**PASSAGE**
------------------------

The lowdown: the recruitment restaurant

By Resturant

- Last updated on GMT

An alternative hospitality recruitment method has been used by new London restaurant Mimosa

Related tags Recruitment Mimosa Government Training Restaurant

An alternative hospitality recruitment method to traditional CVs and interviews has been put into action.

The recruitment restaurant sounds like it should be a TV programme headed up by Fred Sirieix...
It does, doesn’t it? But no, this a bone fide new initiative designed to give the hospitality recruitment process a much-needed shake up.

Tell us more
It is run by recruitment agency Step Ahead in partnership with the Westminster Works programme, a scheme funded by Westminster City Council, with help from Westminster Kingsway College and has been designed to help businesses in the hospitality hot-spot of Westminster to attract and retain new talent. Earlier this month they hosted a recruitment restaurant at the college that saw candidates take part in trial shifts recreating a live restaurant environment during a dinner service for 80 guests.

Sounds like a great idea. Was it for any company in particular?

------------------------

**DATA LISTING**
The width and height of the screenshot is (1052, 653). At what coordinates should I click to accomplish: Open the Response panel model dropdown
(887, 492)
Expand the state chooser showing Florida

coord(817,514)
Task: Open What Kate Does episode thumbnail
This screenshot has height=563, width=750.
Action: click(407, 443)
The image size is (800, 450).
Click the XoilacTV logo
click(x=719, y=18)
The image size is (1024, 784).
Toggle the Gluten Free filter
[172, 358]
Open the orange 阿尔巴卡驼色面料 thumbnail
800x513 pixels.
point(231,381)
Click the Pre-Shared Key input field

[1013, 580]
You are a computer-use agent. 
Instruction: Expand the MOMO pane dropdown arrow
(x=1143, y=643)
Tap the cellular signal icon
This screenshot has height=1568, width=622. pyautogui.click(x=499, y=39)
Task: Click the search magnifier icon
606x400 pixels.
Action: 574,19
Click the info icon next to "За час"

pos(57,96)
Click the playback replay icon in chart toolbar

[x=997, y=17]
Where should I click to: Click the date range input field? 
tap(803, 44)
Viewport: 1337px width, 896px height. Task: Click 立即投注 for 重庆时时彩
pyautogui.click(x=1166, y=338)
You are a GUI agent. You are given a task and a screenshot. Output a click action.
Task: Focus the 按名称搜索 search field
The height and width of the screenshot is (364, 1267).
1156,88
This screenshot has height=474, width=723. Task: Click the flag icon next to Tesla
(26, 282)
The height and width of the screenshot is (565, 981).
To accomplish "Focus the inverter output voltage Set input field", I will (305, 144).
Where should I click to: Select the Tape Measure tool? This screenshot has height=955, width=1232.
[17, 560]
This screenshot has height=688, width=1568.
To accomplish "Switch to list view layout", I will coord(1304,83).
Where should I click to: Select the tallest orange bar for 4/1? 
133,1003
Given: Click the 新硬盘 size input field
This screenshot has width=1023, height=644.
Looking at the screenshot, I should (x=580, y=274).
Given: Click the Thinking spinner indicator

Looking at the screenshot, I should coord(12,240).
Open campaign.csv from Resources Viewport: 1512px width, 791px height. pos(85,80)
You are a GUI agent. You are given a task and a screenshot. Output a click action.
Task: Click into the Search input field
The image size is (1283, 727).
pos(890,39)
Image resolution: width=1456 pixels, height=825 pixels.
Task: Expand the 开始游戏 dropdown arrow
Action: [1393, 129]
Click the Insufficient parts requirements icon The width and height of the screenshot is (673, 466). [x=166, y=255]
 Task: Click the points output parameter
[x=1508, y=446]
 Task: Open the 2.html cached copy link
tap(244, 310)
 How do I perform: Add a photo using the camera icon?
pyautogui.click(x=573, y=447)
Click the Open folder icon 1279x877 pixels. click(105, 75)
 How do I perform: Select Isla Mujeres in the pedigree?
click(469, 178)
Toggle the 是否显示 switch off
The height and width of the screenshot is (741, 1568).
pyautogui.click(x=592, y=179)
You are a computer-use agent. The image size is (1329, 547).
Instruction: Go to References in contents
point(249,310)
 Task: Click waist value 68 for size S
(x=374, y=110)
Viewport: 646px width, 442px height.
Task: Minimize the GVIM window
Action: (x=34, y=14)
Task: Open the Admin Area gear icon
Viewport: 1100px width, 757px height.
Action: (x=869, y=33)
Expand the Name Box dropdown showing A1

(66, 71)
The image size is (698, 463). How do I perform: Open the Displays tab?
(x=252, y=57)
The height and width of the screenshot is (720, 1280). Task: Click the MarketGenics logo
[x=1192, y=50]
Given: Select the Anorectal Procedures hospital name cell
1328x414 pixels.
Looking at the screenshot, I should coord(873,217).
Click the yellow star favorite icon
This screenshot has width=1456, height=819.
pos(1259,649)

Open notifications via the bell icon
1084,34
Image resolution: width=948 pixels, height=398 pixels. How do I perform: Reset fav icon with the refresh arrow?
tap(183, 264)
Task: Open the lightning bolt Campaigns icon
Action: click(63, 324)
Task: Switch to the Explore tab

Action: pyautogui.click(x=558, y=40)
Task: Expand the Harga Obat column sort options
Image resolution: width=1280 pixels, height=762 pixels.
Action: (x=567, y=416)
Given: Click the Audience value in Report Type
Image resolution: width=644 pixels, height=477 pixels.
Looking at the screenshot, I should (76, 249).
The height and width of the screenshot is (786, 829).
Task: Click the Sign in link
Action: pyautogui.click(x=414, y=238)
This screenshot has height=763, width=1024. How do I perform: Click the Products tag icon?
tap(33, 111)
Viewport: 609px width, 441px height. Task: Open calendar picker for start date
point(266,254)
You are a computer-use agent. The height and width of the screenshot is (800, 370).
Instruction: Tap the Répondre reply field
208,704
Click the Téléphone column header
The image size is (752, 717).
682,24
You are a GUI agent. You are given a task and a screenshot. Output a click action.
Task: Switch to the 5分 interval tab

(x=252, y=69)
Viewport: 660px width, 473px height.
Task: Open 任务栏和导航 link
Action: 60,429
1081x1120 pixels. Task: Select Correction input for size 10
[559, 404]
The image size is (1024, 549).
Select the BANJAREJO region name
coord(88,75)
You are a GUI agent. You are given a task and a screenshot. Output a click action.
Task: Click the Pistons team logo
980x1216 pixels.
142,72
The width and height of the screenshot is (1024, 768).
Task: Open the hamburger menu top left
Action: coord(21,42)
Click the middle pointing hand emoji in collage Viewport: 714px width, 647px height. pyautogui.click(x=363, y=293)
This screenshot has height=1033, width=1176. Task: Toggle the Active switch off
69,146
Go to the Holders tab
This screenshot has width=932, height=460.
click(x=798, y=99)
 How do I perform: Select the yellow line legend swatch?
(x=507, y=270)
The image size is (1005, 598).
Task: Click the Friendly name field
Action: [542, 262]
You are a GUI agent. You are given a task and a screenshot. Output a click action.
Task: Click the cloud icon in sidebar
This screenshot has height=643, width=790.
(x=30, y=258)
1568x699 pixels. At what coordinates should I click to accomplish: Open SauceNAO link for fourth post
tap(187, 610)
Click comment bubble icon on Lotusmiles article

------------------------

**WORK INSTRUCTIONS**
Which organizations does the recruitment restaurant article name as running, funding or helping with the initiative?

**SOLUTION FOR THIS TASK**
- Step Ahead
- the Westminster Works programme
- Westminster City Council
- Westminster Kingsway College